Bayesian Model Fitting

Jake VanderPlas
ESAC statistics workshop, Oct 27-31 2014
*Source available on github

Preliminaries

Again, we'll start with some boilerplate imports and setup



In [1]:

    
%matplotlib inline
import numpy as np
import matplotlib.pyplot as plt
from scipy import stats

# fig_code is in the repository linked above
import fig_code

# use seaborn plotting defaults
# If this causes an error, you can comment it out.
import seaborn as sns
sns.set()

Exploring Probability

Bayesian approaches to model fitting are all about probability. Previously we looked at probability within the likelihood; for a single measured number, we have a probability density that looks like this:

$$ p(y~|~I) $$

Here $y$ is the value that we observe, and $I$ is whatever information is out there that helps us specify this. This expression should be read the probability density of $y$ given $I$.

Often statistics courses will go to great lengths to distinguish discrete probabilities from continuous probability densities; here we're going to ignore the discrete case and just look at the continuous case. A probability density must satisfy the following:

$$ \int_{-\infty}^\infty p(y~|~I)dy = 1 $$

That is, the probability density is normalized.

Question 1: what are the units of $p(y~|~I)$?

Question 2: what does $\int p(y~|~I)dI$ mean?

Answer 1: units of $p(y~|~I)$ are inverse of the units of $y$! So, for example, if $y$ is a distance, $p(y~|~I)$ has units 1/distance

Answer 2: it's meaningless! You should never do that integral!

The Units of Probability Density

This is an important thing to remember: the units of a probability density are the inverse of the units of the quantity in question. Keeping this in mind will help you recognize all sorts of common mistakes in computations of probability.

Joint Probabilities

As we saw in the frequentist section, we can write joint probability densities for multiple variables.

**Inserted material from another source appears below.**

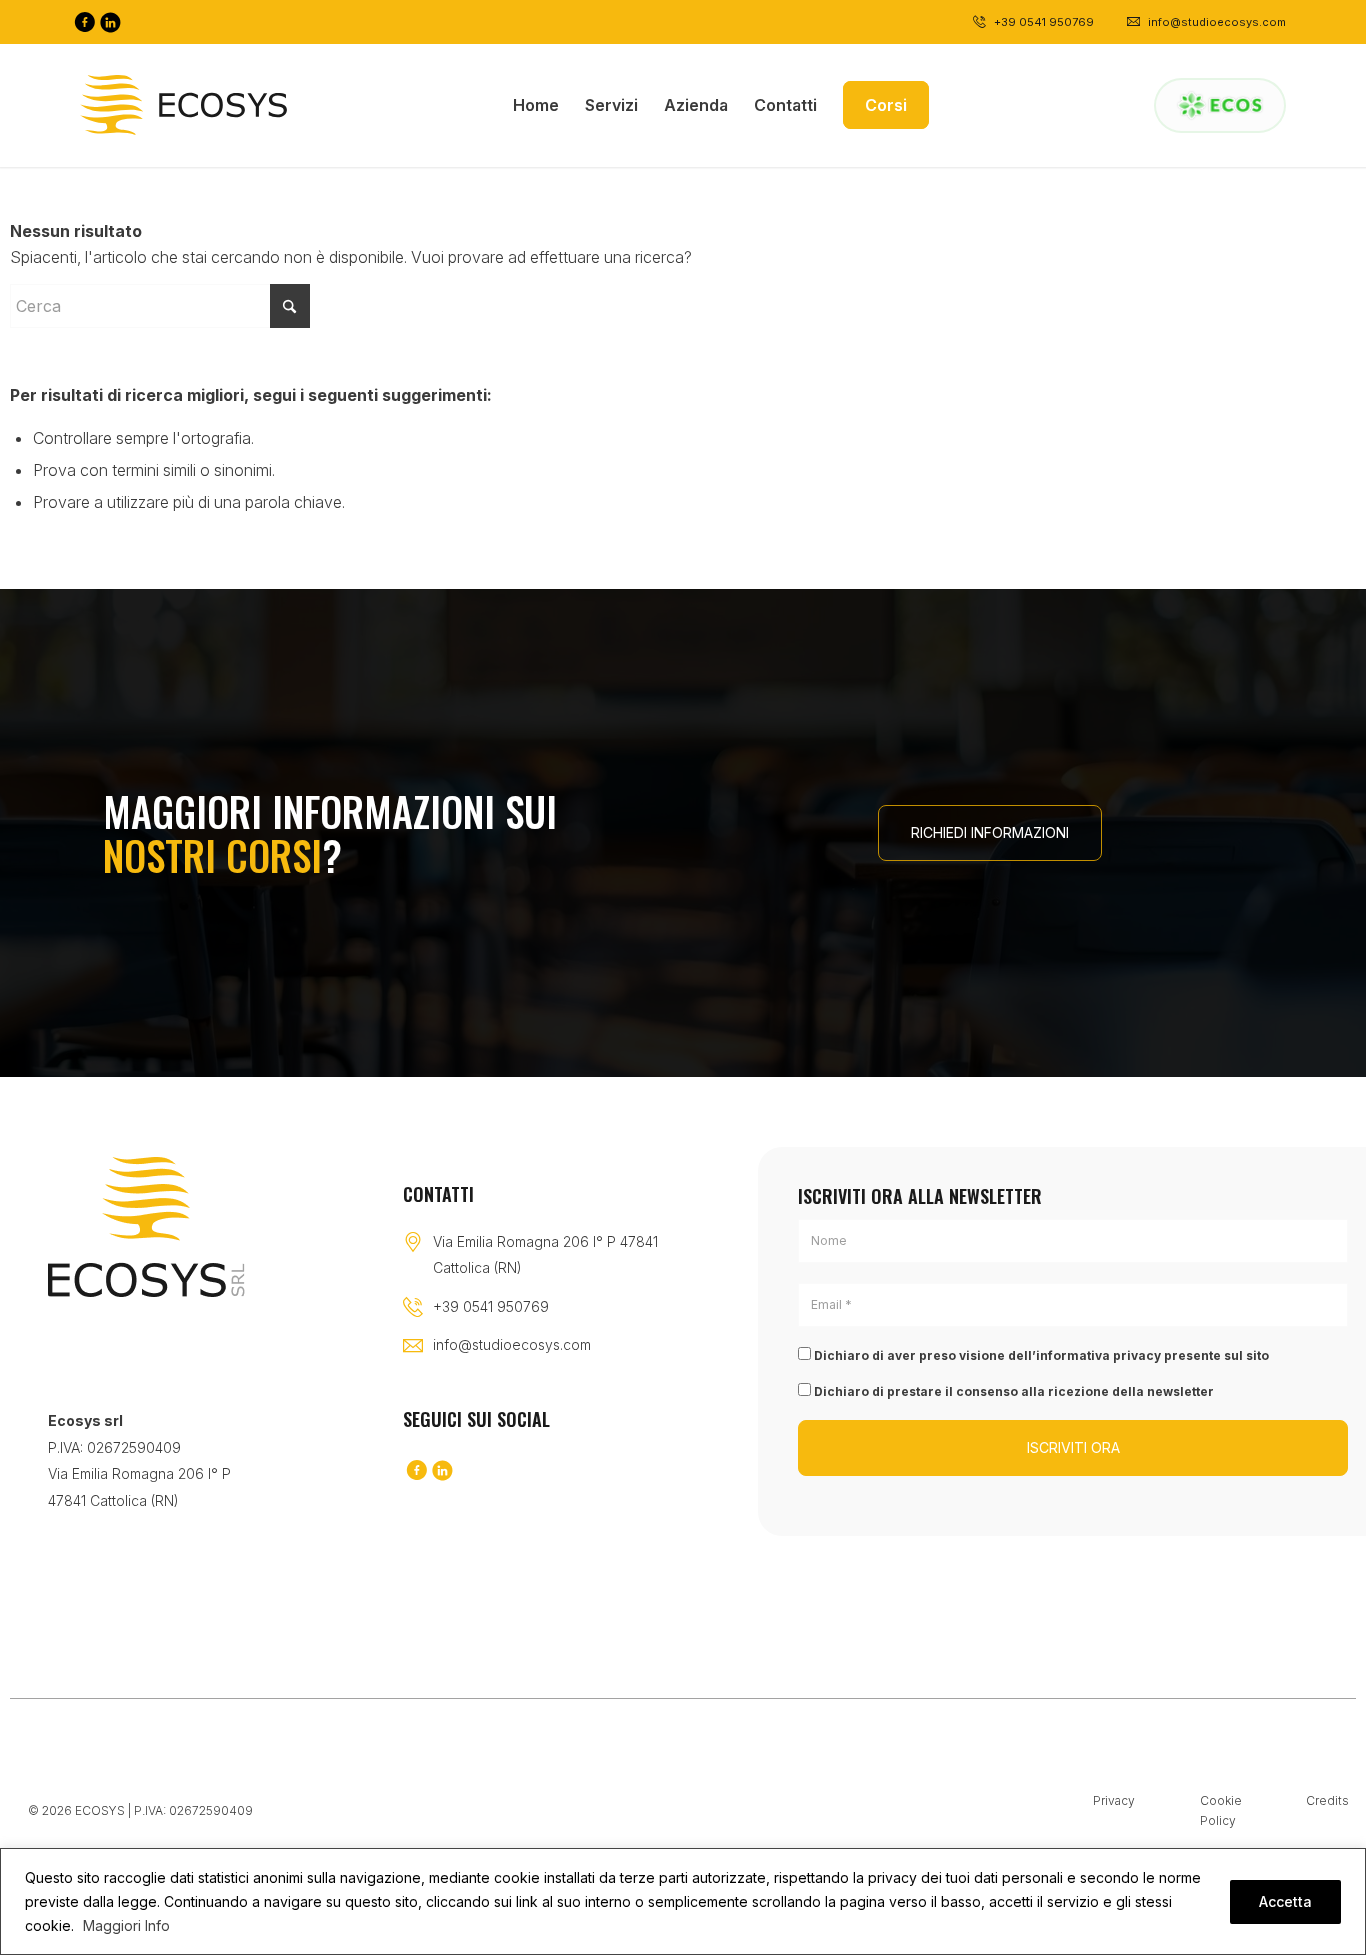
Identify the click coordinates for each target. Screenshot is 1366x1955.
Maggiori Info (126, 1925)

This is written as:

$$ p(x, y~|~I) $$

This should be read "the probability density of $x$ and $y$ given $I$". In analogy to above, it must satisfy the equation

$$ \iint p(x, y~|~I) dxdy = 1 $$

Take a moment and think about this: what are the units of this joint probability?



In [2]:

    
fig_code.plot_venn_diagram()

One nice way to think about joint probabilities is in terms of a Venn Diagram. Areas in the Venn diagram are proportional to probabilities, and here we're just looking at the part of parameter space where $\theta$ holds.

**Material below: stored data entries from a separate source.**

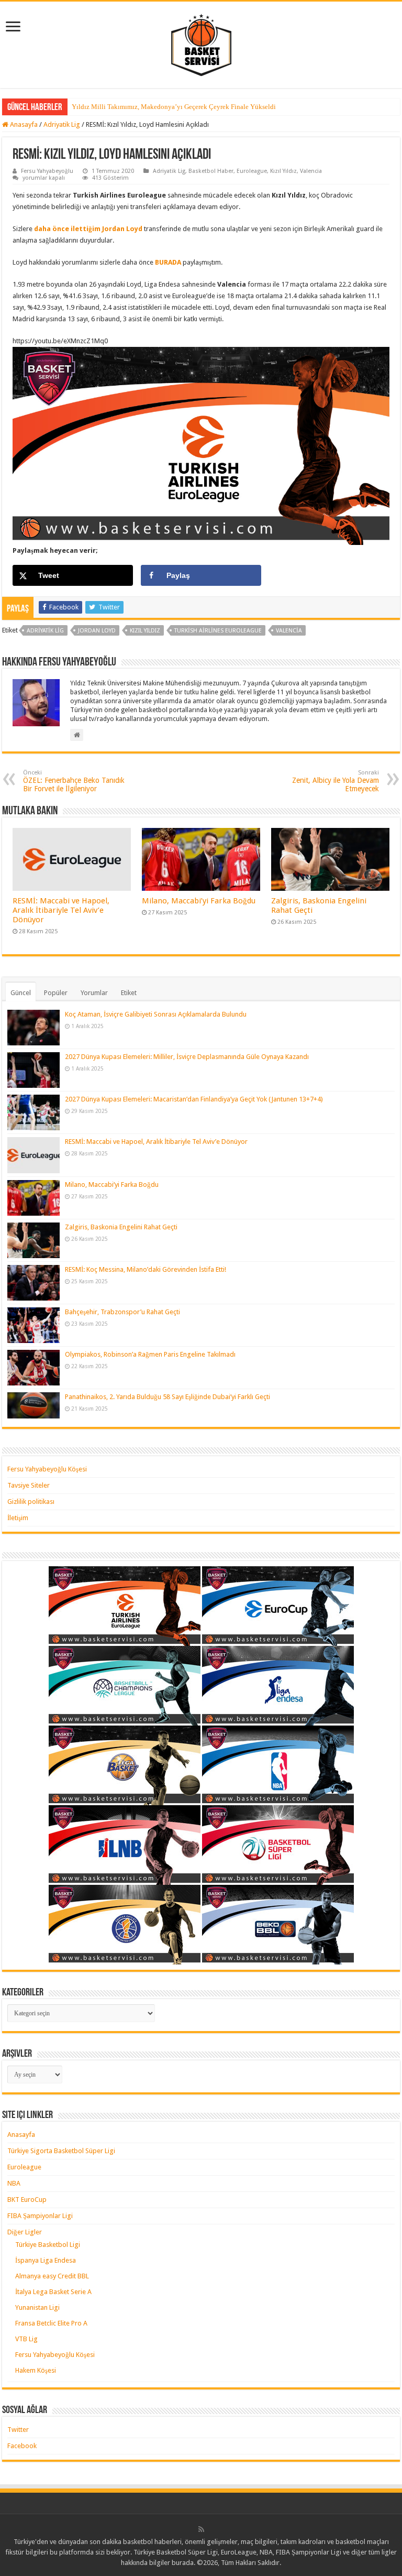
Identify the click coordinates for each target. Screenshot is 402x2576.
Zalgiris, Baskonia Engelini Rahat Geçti (121, 1227)
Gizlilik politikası (30, 1501)
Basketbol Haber (210, 171)
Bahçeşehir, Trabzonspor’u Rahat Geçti (122, 1312)
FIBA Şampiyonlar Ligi (40, 2216)
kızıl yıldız (145, 630)
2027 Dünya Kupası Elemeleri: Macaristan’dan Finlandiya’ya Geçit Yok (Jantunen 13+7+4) (194, 1099)
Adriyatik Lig (61, 124)
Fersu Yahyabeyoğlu (47, 171)
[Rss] (201, 2529)
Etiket (129, 993)
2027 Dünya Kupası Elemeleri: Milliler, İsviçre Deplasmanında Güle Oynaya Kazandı (187, 1057)
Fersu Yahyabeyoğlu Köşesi (47, 1469)
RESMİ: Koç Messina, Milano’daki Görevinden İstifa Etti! (145, 1269)
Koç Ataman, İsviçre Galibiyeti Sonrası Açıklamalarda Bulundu (156, 1014)
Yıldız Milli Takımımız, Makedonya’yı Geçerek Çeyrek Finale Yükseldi (174, 107)
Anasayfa (23, 124)
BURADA (169, 262)
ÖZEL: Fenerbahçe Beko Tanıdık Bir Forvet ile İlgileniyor (74, 781)
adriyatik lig (45, 630)
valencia (289, 630)
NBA (13, 2183)
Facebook (22, 2446)
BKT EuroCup (27, 2199)
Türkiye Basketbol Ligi (47, 2244)
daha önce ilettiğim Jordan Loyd (87, 229)
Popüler (56, 993)
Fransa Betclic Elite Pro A (51, 2323)
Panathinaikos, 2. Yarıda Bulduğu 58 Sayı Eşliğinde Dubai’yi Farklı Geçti (167, 1397)
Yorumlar (94, 993)
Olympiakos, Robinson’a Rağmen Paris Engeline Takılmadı (150, 1354)
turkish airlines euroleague (218, 630)
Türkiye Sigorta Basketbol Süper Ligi (61, 2151)
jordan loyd (97, 630)
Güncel (20, 993)
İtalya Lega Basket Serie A (53, 2292)
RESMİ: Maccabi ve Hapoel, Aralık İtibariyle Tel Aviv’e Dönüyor (61, 910)
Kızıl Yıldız (283, 171)
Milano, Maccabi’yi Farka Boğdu (198, 900)
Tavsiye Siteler (28, 1485)
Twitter (18, 2429)
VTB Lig (26, 2339)
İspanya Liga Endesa (45, 2260)
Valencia (311, 171)
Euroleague (252, 171)
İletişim (17, 1518)
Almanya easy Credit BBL (52, 2276)
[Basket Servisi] (201, 43)
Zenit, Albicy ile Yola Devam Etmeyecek (335, 781)
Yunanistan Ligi (37, 2307)
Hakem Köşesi (35, 2370)
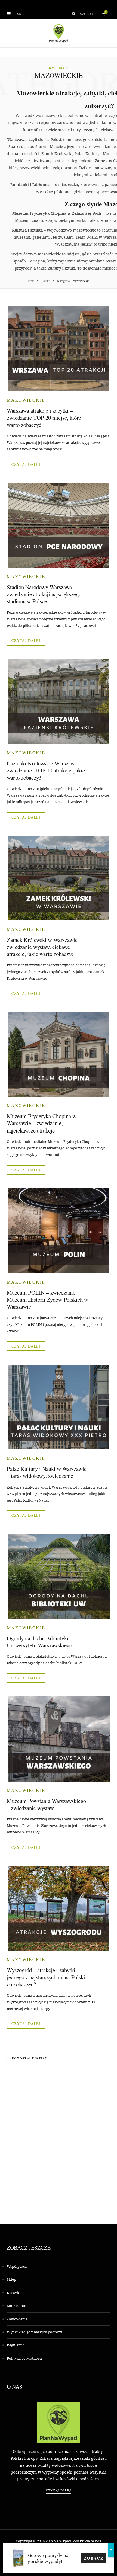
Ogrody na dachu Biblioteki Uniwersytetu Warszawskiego (39, 1641)
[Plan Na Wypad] (58, 33)
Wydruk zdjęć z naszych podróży (34, 2332)
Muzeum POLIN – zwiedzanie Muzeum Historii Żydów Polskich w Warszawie (47, 1299)
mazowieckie (26, 400)
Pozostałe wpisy (29, 2058)
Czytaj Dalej (58, 2490)
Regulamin (16, 2345)
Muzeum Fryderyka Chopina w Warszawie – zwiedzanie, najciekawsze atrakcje (41, 1123)
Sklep (11, 2279)
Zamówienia (17, 2318)
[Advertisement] (58, 2138)
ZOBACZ (94, 2558)
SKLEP (22, 13)
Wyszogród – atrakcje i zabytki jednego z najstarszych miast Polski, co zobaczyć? (47, 1977)
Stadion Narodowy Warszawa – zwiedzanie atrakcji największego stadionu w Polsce (44, 594)
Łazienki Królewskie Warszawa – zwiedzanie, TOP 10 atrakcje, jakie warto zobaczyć (46, 770)
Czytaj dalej (26, 464)
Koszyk (13, 2292)
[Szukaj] (74, 13)
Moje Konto (16, 2305)
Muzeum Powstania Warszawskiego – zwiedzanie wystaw (46, 1804)
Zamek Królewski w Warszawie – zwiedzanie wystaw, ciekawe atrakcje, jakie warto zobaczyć (44, 947)
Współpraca (17, 2266)
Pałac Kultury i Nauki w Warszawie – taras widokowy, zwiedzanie (47, 1472)
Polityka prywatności (24, 2358)
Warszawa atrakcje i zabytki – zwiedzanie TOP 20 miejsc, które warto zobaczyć (44, 417)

When we write $p(x~|~I)$, this is akin to measuring the area of the $x$ region compared to the area of the $I$ region.
When we write $p(x,y~|~I)$, this is akin to measuring the area of the intersection of $x$ and $y$ compared to the area of the $I$ region.

Question: what would $p(x~|~y,I)$ mean?

If we write something like $p(x~|~y,I)$, this is known as the conditional probability of $x$ given $y$ (and $I$).

Question: Looking at the Venn Diagram, how could you express this conditional probability in terms of the joint probability?

Deriving Bayes' Rule

One of the fundamental rules of conditional probability is this:

$$ p(x~|~y,I) \equiv \frac{p(x, y~|~I)}{p(y~|~I)} $$

Or, rewriting this, we have the expression:

$$ p(x, y~|~I) = p(x~|~y,I) p(y~|~I) $$

Of course, this is symmetric so we could also write:

$$ p(x, y~|~I) = p(y~|~x,I) p(x~|~I) $$

Putting these last two together, we see

$$ p(x~|~y,I) p(y~|~I) = p(y~|~x,I) p(x~|~I) $$

Which, rearranged slightly, looks like this

$$ p(x~|~y,I) = \frac{p(y~|~x,I) p(x~|~I)}{p(y~|~I)} $$

This little result is known as Bayes' Rule or Bayes' Theorem, after the reverend Thomas Bayes. We'll come back to this in a bit, but first we have to get a bit philosophical.

What Is a Probability?

Above we've been happily exploring the mathematical characteristics of probability; but we haven't stopped to ask what the probability is measuring. For example, when I say "the probability that this coin will land heads is 50%", what claim am I actually making?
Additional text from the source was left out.